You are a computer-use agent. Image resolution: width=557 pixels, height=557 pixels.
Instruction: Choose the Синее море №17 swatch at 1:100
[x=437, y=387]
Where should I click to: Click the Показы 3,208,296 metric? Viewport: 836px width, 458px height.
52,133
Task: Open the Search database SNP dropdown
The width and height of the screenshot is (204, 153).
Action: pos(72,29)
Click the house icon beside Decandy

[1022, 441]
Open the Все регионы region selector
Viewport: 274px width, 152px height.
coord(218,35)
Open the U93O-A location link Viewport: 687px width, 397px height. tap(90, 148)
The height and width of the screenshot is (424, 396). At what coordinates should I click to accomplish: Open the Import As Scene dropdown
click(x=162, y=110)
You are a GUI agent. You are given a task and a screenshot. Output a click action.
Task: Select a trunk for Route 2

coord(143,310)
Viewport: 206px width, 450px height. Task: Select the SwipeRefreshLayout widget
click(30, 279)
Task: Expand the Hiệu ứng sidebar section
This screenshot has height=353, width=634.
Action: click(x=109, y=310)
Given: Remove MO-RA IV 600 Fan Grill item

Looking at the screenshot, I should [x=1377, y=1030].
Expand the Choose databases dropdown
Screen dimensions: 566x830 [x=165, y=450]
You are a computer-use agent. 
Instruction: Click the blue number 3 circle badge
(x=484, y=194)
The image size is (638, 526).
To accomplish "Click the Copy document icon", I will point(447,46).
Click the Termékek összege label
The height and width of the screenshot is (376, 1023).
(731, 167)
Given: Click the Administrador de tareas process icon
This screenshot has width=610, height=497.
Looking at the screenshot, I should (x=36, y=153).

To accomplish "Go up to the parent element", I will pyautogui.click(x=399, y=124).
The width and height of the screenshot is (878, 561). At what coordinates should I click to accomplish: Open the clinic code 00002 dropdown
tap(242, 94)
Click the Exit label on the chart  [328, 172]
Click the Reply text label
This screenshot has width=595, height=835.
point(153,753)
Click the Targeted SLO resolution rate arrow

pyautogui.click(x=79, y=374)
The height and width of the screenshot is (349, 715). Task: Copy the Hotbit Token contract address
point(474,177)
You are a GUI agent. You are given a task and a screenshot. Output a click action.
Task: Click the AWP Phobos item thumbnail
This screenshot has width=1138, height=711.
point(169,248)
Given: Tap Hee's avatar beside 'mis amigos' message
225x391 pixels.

........

PROBLEM TO SOLVE ->
Go through the listing above and find each line that contains "pixels", then copy it.

EXERCISE RESULT ->
You are a computer-use agent. Image resolution: width=557 pixels, height=557 pixels.
225x391 pixels.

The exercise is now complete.